In the early 1900s the Chicago real estate industry was a force to be reckoned with.
Chicago had the very first real estate lobby in the United States, which would go on to be one of the most powerful lobbies in the country.
Chicago real estate: very big deal.
And as more and more people migrated to North America from all over the world, real estate became the commodity. And the Chicago real estate industry was a powerful bene-fici-ary of that boom and they wanted to keep the party going.
Back in the early 1900s, the Chicago real estate lobby had a very specific vision of how to drive housing prices even higher… and it had to do… with zoning. At the time, a lot of people in the Chicago real estate industry believed… that segregation was great for real estate prices.
If you want to see how that belief shook out in policy, you should start with the city’s first zoning ordinance passed in 1923. Like a lot of zoning ordinances passed at the time, the shapes that it drew over the city persist in some form to this day. And later research has shown that those shapes reproduced a belief in segregation as a driver of property values.
A study published in 2016 by three University of Pittsburgh economists found that for each standard deviation increase in the Black population’s share of one neighbourhood, there was a quote “27 point increase in the likelihood of that neighbourhood being zoned for higher density.”
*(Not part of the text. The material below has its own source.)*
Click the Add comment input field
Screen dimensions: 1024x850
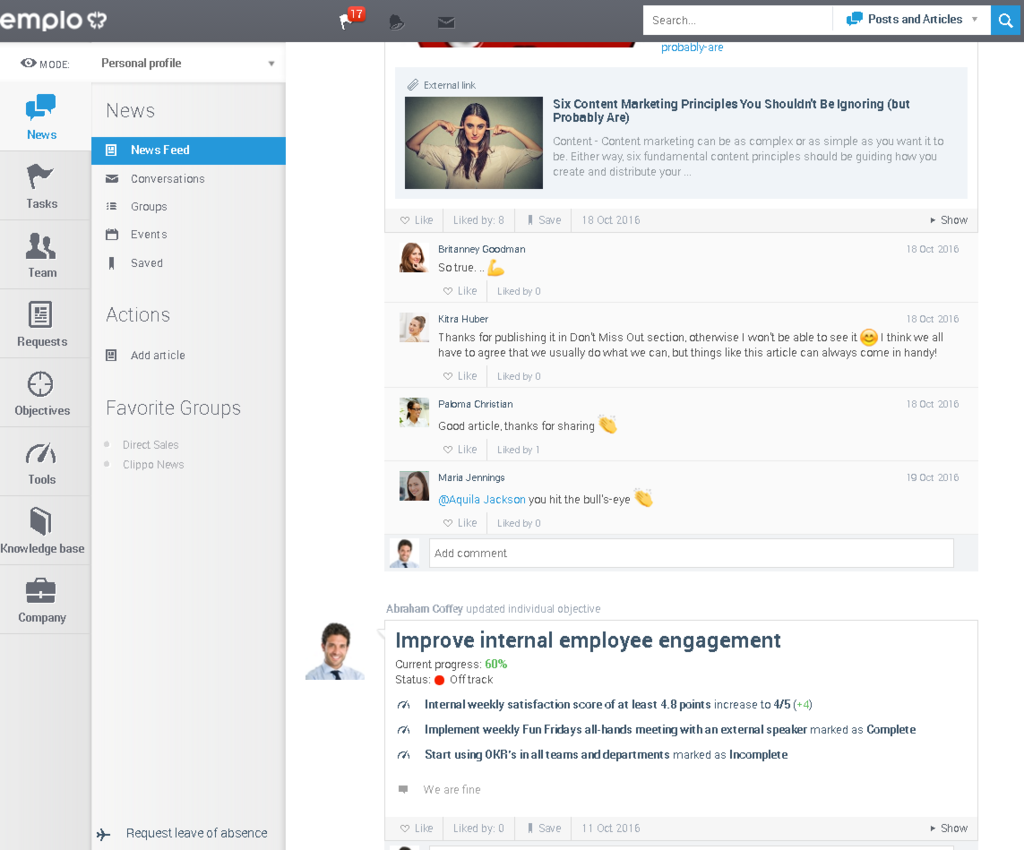click(690, 552)
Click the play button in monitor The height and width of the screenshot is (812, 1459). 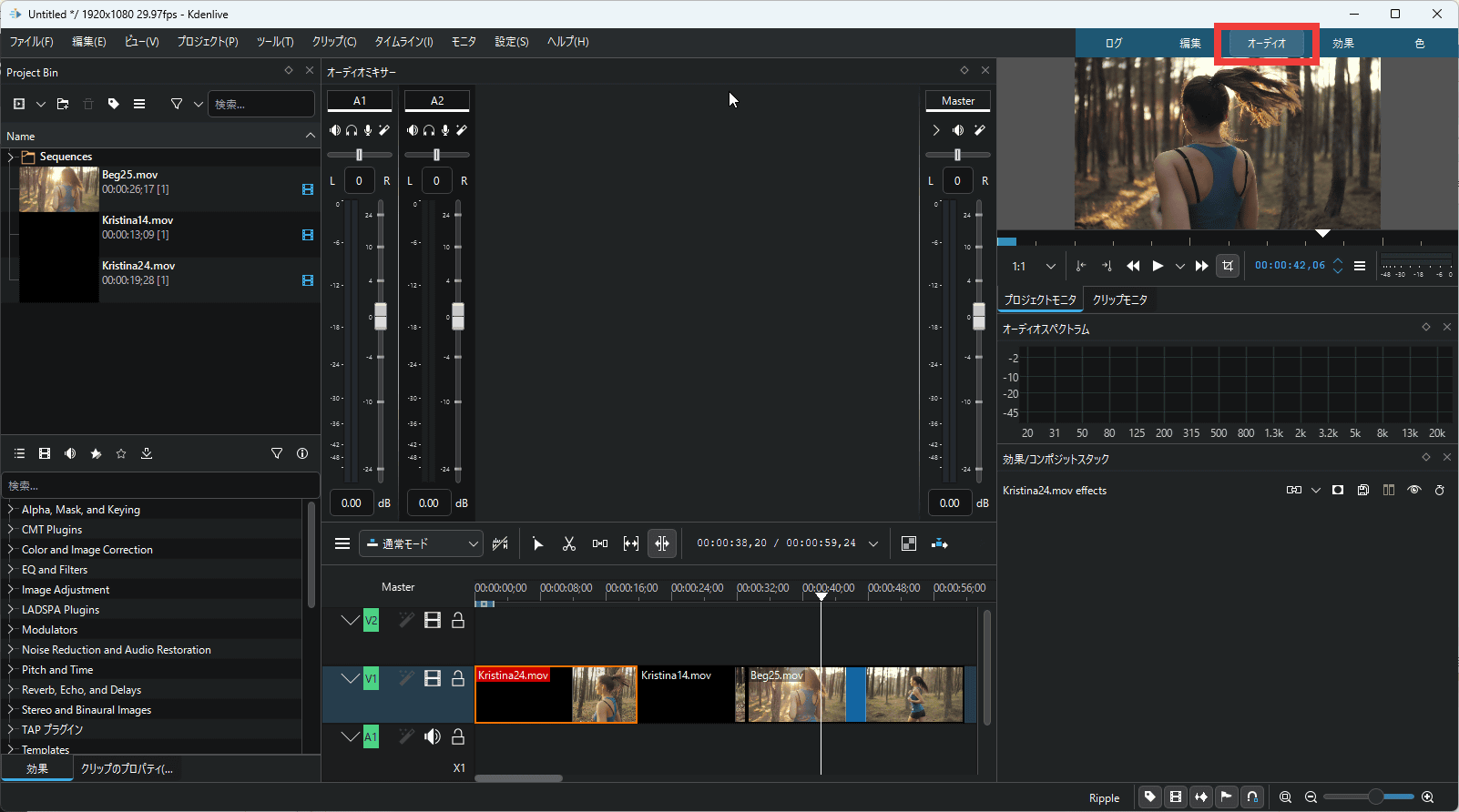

If we then look at European immigrants, the more of them you found in a neighbourhood,
the less likely it was to be zoned for a higher density.
So what does that mean? In practice, it meant more European immigrants in single-family homes and more of the wealth created by this real estate boom held in one group’s hands but not the other’s. How we zone housing affects everybody: housed or unhoused, owner or renter.
So we wanted to talk about how zoning affects the kind of projects that are trying to get more people housed in Edmonton right now. We sat down with two people – Susan McGee, Chief Executive Officer of Homeward Trust, and Colton Kirsop, Manager of Project Development in Affordable Housing and Homelessness at the City of Edmonton – to discuss how zoning affects housing here in the city… how we’ve done it in the past… and how we can do it better.
[Colton] My name is Colton Kirsop. I’m a Manager of Project Development in Affordable Housing and Homelessness at the City of Edmonton.
[Narrator] And what does that mean?
[Colton] That is a great question. Sometimes I like to modify my title to say I’m the manager of affordable housing projects. I work to either secure, purchase land, or find land from the City’s own inventory and then get it ready for affordable housing development. That might include getting it rezoned, doing a lot of the public engagement that leads up to a rezoning, and getting development permits in some cases.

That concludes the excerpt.